▸ WORK INSTRUCTIONS
Echo the records below from the line with "This screenshot has width=307, height=531." up to and including the line with "click(51, 191)", keeping the pictures out of your answer.

▸ MATERIALS PROVIDED

=====

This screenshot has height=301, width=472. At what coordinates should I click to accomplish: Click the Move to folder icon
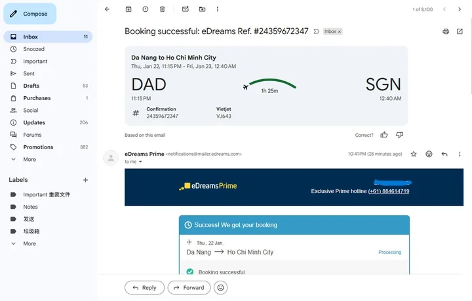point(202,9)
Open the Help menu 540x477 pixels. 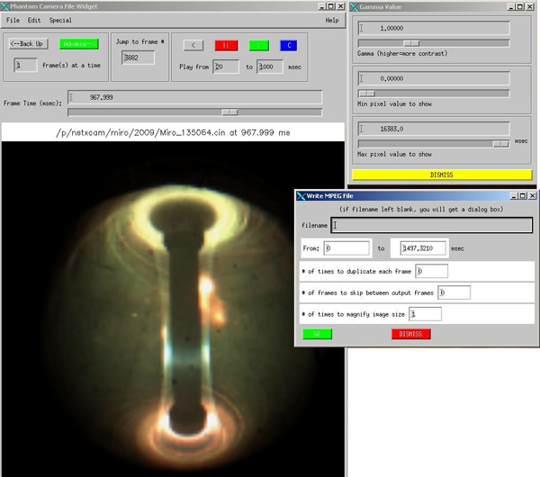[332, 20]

=====

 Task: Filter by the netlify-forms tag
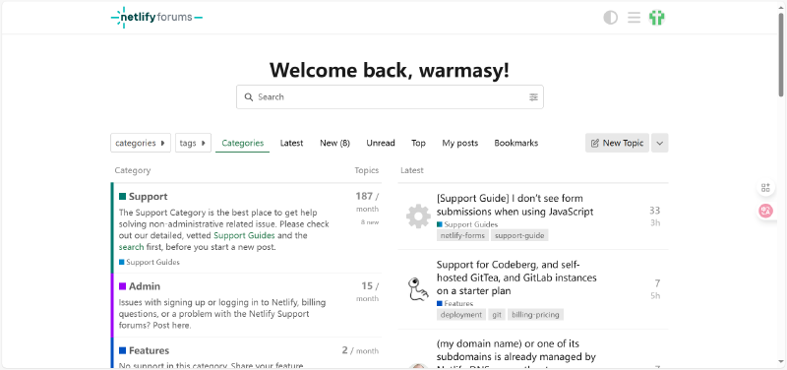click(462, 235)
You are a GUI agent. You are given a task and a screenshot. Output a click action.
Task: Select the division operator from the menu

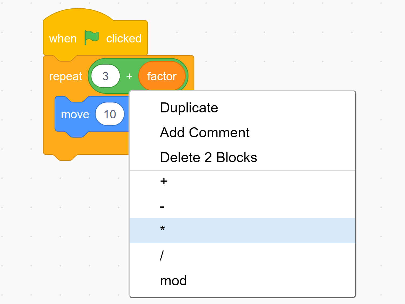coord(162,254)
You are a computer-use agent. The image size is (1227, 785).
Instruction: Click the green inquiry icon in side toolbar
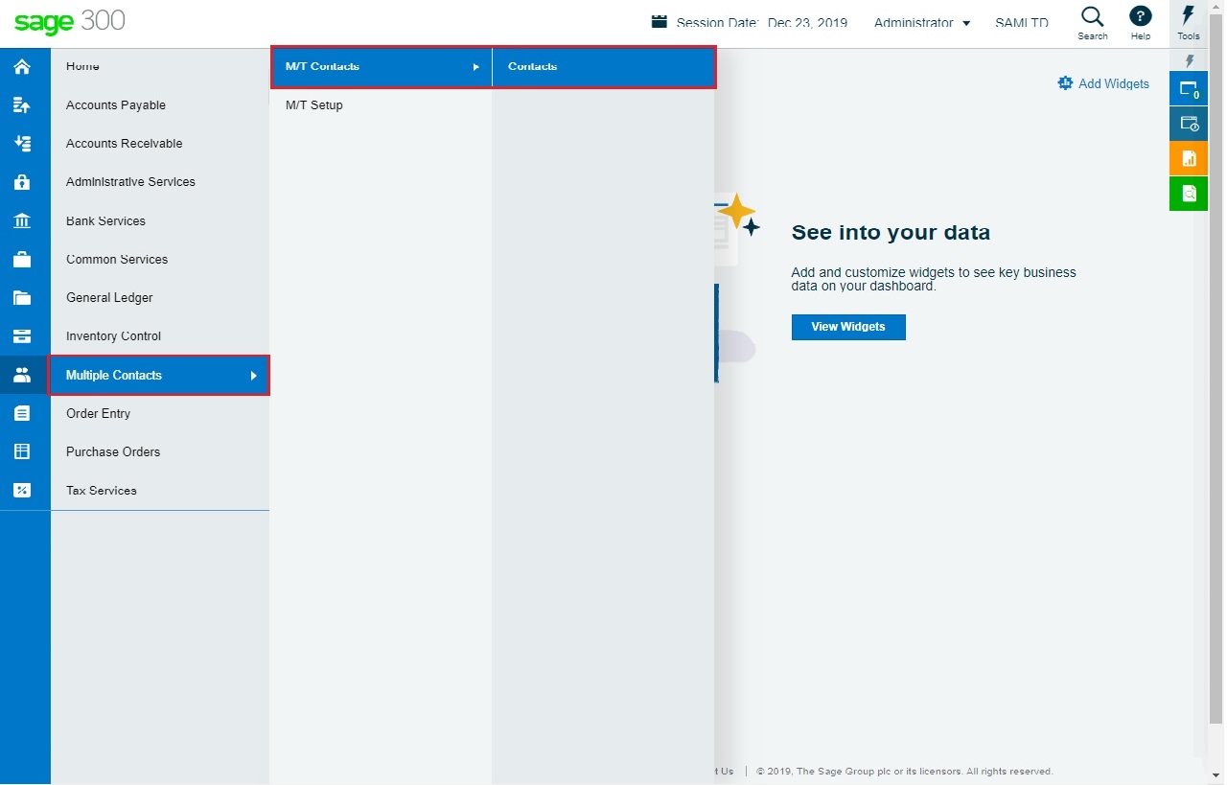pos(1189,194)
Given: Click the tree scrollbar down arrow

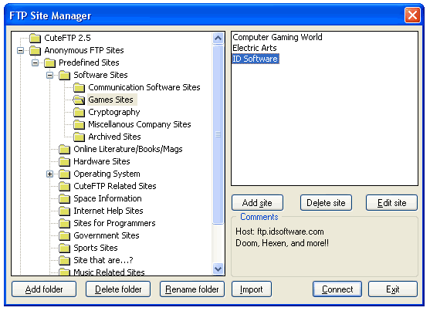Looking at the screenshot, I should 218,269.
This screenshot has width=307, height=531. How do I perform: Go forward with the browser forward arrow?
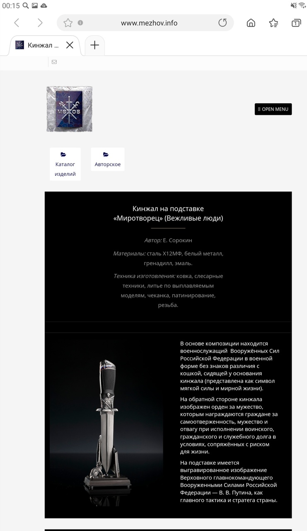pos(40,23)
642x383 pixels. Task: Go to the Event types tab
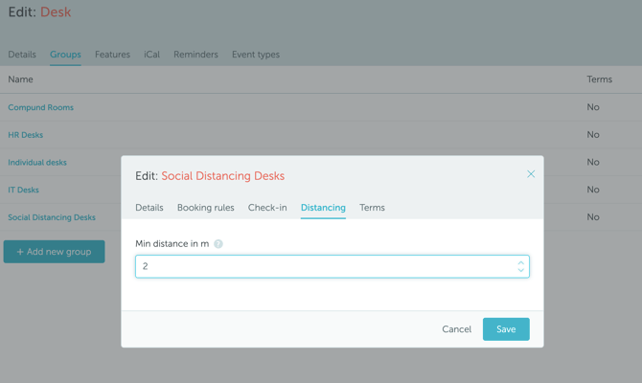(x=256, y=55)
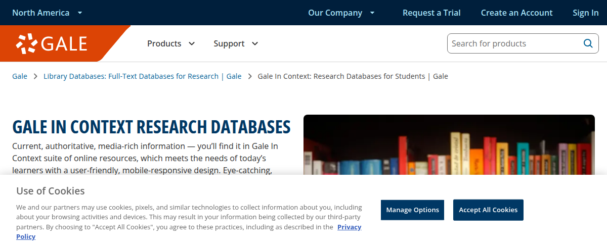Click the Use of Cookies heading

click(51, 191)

=====

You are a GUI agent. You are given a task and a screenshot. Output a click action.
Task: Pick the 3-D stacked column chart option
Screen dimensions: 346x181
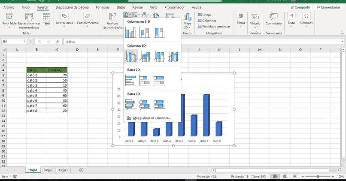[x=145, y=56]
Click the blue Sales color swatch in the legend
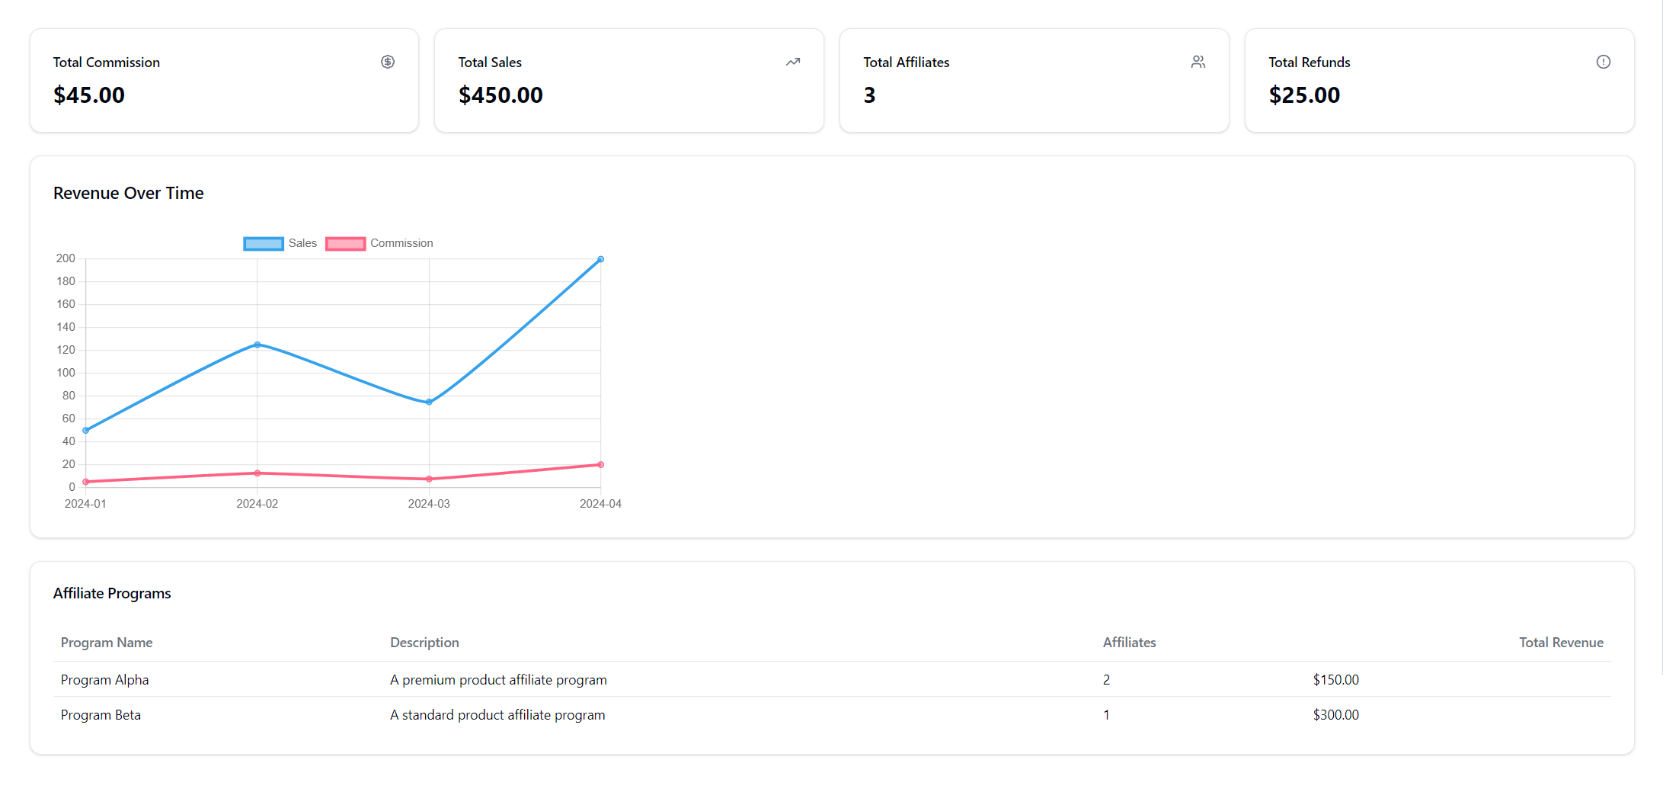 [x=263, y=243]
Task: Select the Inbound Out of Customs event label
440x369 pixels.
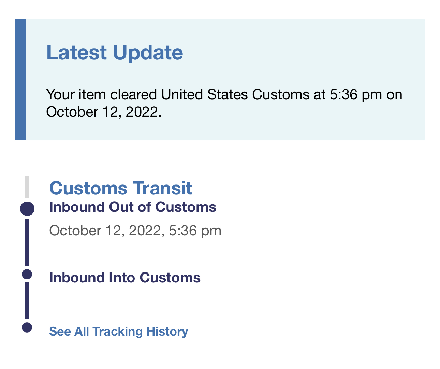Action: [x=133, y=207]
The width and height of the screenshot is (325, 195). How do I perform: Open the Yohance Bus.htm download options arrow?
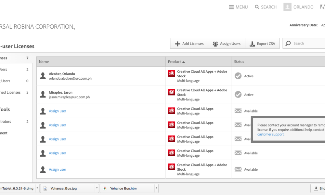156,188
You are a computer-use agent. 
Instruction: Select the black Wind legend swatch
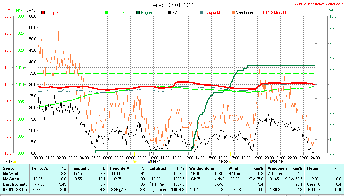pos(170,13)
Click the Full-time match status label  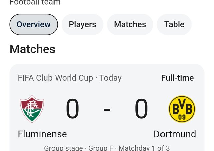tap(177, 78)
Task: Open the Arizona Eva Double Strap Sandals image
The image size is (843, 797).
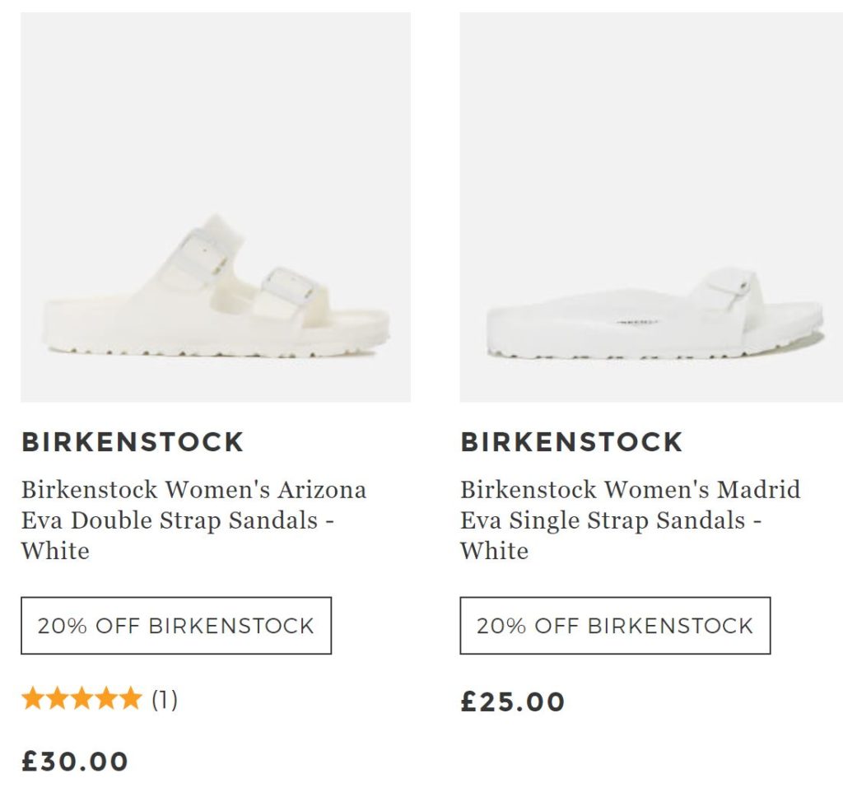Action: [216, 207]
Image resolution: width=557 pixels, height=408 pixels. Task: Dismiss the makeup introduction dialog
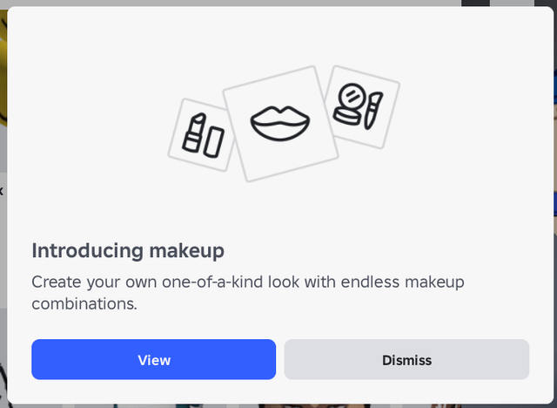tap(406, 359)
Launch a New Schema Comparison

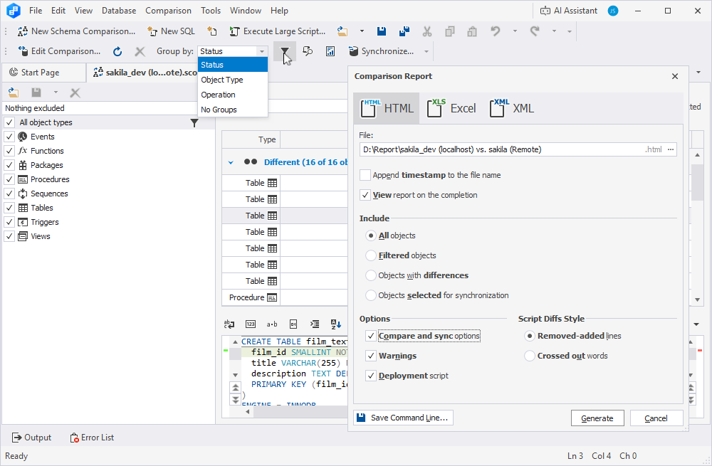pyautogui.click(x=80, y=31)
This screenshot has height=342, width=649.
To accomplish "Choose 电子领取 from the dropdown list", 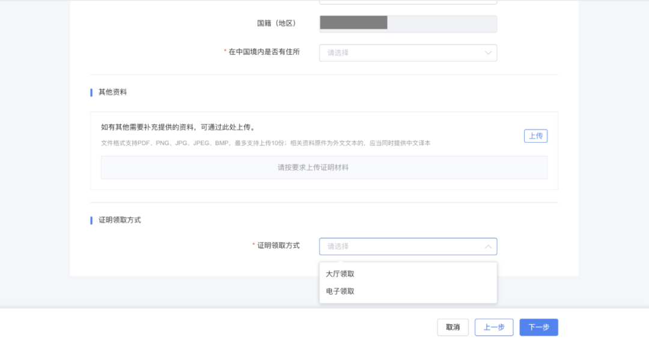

=====

▸ FINAL RESULT
This screenshot has width=307, height=531. How do I perform: Go forward with the browser forward arrow?
pos(40,23)
642x383 pixels. Task: Go to the Event types tab
(x=256, y=55)
Click the Use of Cookies heading

click(51, 191)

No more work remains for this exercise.